Use of Laparoscopic Colorectal Resection for Cancer and Short-term Outcome Among Elderly Patients in Urban Community Hospital

Karmina Choi, MD, Vadim Nakhamiyayev, MD, Justin Mann, Aamisha Gupta. New York Methodist Hospital


INTRODUCTION – Emerging data suggest that laparoscopic colorectal resection for cancerous and precancerous lesions has oncologic outcome comparable to the open approach, with the advantage of earlier postoperative recovery and lower complication rate. The aim of this study was to examine the pattern of its use among patients of advanced age in urban community hospital and the short-term perioperative outcome.

METHODS AND PROCEDURES – We performed a retrospective chart review of all patients who had undergone colorectal resection for cancerous and precancerous lesions between 1/1/2005 and 12/31/2010 in a single urban community hospital in New York. Patients were stratified into 3 groups: age <65, age 65-79 and age ≥80. Comparisons were made between laparoscopic and open cases among and across each age group. Variables thought to influence the choice of laparoscopic vs open technique were examined including ASA class, BMI, and preoperative diagnosis. Short-term outcome measures included length of stay (LOS), surgical site infection (SSI), cardiopulmonary complications, requirement for transfusion, sepsis or septic shock, and 30-day mortality, readmission, or reoperation.

RESULTS – 455 patients were identified among which 269 (59.1%) were female. 163 (35.8%) patients were age <65, 162 (35.6%) patients were age 65-79, and 130 (28.6%) patients were age 80 or above. Laparoscopic resection were performed less frequently in older age groups (58.3% in age <65, 32.7% in age 65-79, and 22.3% in age ≥80). Patients of advanced age were of higher ASA class (ASA III or IV) (28.8% in age <65, 50% in age 65-79 and 76.9% in age ≥80; p<0.0001) and were more likely to have advanced disease at time of surgery (26.6% with stage III/IV cancer in age <65 vs 40% in age ≥80; p<0.04). These were not significantly different between patients who underwent laparoscopic vs open surgery in each age category. Among patients age ≥80, those who underwent laparoscopic surgery had shorter LOS (10.4 vs 14.9 days; p<0.01) and lower 30-day combined readmission, reoperation and mortality rates (10.3% vs 26.7%; p<0.005) than those who had open surgery. Rate of complications between laparoscopic and open group were not significantly different. Most common postoperative complications were related to cardiopulmonary (24% and 28.7% in laparoscopic open groups respectively).

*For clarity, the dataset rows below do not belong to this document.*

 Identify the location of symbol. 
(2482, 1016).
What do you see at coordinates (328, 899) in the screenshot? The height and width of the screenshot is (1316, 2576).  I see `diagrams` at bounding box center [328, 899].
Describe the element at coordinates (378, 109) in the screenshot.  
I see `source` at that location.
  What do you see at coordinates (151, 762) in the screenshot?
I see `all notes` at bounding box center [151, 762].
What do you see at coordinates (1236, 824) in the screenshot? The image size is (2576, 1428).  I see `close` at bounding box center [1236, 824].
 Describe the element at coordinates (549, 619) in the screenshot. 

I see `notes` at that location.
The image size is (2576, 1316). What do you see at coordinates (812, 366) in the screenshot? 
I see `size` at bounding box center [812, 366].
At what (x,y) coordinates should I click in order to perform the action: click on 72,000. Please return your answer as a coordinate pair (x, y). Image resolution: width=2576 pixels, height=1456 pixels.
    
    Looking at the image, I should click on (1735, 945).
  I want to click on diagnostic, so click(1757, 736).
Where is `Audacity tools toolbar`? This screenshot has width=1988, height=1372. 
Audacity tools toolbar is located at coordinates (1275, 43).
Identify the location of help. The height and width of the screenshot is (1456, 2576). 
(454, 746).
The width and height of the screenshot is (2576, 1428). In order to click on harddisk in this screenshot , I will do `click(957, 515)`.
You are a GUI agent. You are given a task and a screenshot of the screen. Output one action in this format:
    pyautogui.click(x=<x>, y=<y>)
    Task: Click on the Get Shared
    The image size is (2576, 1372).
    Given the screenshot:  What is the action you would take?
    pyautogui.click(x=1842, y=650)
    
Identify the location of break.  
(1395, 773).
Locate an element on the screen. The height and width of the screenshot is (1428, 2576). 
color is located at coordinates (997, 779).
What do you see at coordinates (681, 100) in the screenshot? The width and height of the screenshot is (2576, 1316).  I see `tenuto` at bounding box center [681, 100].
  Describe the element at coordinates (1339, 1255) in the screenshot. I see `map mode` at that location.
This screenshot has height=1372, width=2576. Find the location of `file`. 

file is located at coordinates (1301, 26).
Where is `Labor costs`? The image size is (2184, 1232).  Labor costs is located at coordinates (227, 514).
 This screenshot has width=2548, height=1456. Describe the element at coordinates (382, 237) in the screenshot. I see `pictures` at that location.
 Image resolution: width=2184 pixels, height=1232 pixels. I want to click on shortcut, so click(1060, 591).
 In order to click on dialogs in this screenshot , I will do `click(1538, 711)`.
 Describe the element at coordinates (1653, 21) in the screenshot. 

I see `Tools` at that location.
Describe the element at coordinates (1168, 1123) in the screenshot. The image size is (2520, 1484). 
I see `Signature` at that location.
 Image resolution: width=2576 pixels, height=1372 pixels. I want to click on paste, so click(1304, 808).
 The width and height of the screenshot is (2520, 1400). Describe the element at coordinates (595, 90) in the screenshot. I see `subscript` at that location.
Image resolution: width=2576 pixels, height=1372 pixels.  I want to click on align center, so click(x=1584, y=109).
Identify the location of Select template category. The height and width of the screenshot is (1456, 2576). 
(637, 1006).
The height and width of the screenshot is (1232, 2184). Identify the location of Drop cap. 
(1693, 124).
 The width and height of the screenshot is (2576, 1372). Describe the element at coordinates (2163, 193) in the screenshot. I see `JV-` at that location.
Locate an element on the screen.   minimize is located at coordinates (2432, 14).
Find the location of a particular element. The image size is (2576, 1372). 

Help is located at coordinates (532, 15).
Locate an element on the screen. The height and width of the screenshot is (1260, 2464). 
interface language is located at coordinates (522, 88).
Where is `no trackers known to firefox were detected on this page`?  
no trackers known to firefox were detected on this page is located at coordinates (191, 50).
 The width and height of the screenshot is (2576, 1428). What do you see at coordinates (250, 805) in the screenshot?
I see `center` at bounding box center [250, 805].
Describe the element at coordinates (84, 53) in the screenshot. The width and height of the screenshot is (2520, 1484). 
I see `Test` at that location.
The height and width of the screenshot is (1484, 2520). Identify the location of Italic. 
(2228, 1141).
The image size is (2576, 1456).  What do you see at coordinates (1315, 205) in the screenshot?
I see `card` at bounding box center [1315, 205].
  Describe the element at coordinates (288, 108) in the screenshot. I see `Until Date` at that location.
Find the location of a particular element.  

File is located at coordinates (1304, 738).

CONCLUSION – Patients of more advanced age who underwent colorectal resection of cancerous and precancerous lesions were of higher ASA class and had more advanced disease. While these patient characteristics remain comparable between the laparoscopic and open surgical group, the short-term postoperative outcome was superior in those who underwent laparoscopic resection as evidenced by shorter LOS and lower readmission, reoperation and mortality within 30 days postop. Laparoscopic colorectal resection for cancer should be considered more often in elderly patients.